As I said at the start of the series, some of my best Dortmund memories are from ERASMUS. Especially the first month (September 2015) with the cultural programme and language course. Like many others, knowing the time was so limited, I went to as many events as I could. This also allowed us to meet as many people as possible.
This was a great opportunity: I met many people in my age group from all over the world. On various events, journeys and trips, I learnt so much from them – their general impressions, their experience, how they feel about their prospects. The mix was seriously international: as well as those on my language course, there were also large French, Spanish, Italian, Mexican, Brazilian and Turkish groups there. A broad overview of the so-called “Millennial generation” or “Generation Y”.
For example, a favourite in Germany: Hiking (Wandern). This we did plenty, as it is traditional on Fathers’ Day. As well as being popular on other holidays and Sundays (when almost everything is at standstill). On these, we could have long, in-depth conversations about life and what the future holds. Towards the end of the time there, it became more bittersweet: “What the **** am I supposed to do with my life?” Some weren’t even sure where they’d want to live long-term, if forced to choose one place. Of course there was also the fear of becoming ‘spießig’ – suburban, philistine, conventional. A bit like Ferris Bueller’s Day Off if you’ve seen that.
Ditto for parties and weeknights at the campus bars (also great to converse and compare life back home…then worry you possibly said more than you should).
A major theme and idea I got was this: we’re in an era of greater uncertainty and less job security. Even compared to just a matter of years ago, we’re living in different times. Is it wise, then, to stick to one highly-defined long-term goal? Is it time to re-assess our priorities if this is the case?
Tools & Tips
Spots visited on Cultural Programme
Steinwache Memorial – former police station and Nazi prison, in the heart of Dortmund (directly next to the central station, Hauptbahnhof). Today a museum and tribute – to the victims and resistance.
Bergbau Museum – The German Mining Museum (Bochum) gives an insight into the Ruhr region and Nordrhein-Westfalen’s deep industrial history.
Brewery Museum Dortmund – another important part of Dortmund’s industrial history – beer! Sadly there are nowhere near as many breweries in Dortmund as there used to be, but the tour lasts a good 2 hours, and you can sample at least four famous Dortmund beers.
Signal Iduna Park – Borussia Dortmund’s famous football stadium, the Westfalenstadion. We did the tour which is again at least two hours, and enjoyed even by those not into sport.
Language Cafés & Local Student Councils – Check your local area, social media or online for a local café. Or more formally through sites & apps like Multi-Language Cafe or Yakety Yak. The TU, FHS and ISM Dortmund offered over a dozen foreign languages at all levels. And in the international group, there were speakers of over 30 languages – so if you’re learning a language, odds are there’ll be someone to practise with.
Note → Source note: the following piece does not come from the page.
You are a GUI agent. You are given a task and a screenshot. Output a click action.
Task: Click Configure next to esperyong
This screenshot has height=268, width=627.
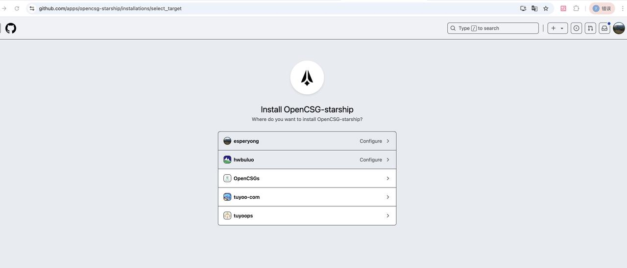click(371, 141)
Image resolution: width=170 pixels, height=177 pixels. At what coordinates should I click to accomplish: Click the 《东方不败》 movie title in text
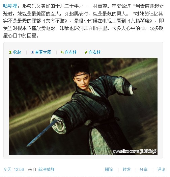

Basically just of continuation and expansion on the Intro post – understanding, communication, co-operation, accepting people for who they were. I’d always gone in with the mindset of this being about opening up, about questioning things. But this developed too:
Finding myself the only Scottish or British person in the group on many occasions, not only did I need to adapt to the different accents, cultures and languages, but almost think differently and be willing to revise long-held views and assumptions. Over time, this shaped a different worldview: a process of coming to my own conclusions and generating my own ideas based on first-hand experience. The diversity really supplemented this. Everyone brought something to the table – their takes, their perspectives, their personalities, all of which can turn out to be so different: a real sense of being and becoming someone. And at the end of the day? Realising many popular convictions, approaches and attitudes are really just your culture. Not necessarily underpinned by any great basis or truth – just one way of looking at a problem or situation.
Adding to this vibe: after one hike, we chilled in a lounge on Campus Süd. An American girl put on the Woody Allen film Vicky Cristina Barcelona – all the characters are in predicaments of some sort. There’s a real sense of ambiguity; that all in life is open to interpretation. So I was pleasantly surprised (it is a romantic comedy), but guessed many could relate. The Spanish guitar music stuck in my head for days after too.
Bringing everything together: this goes deeper when you have a go at the local language. At a certain point you realise it’s another way of interpreting the world around you – with different emphases and priorities in comparison to your native language.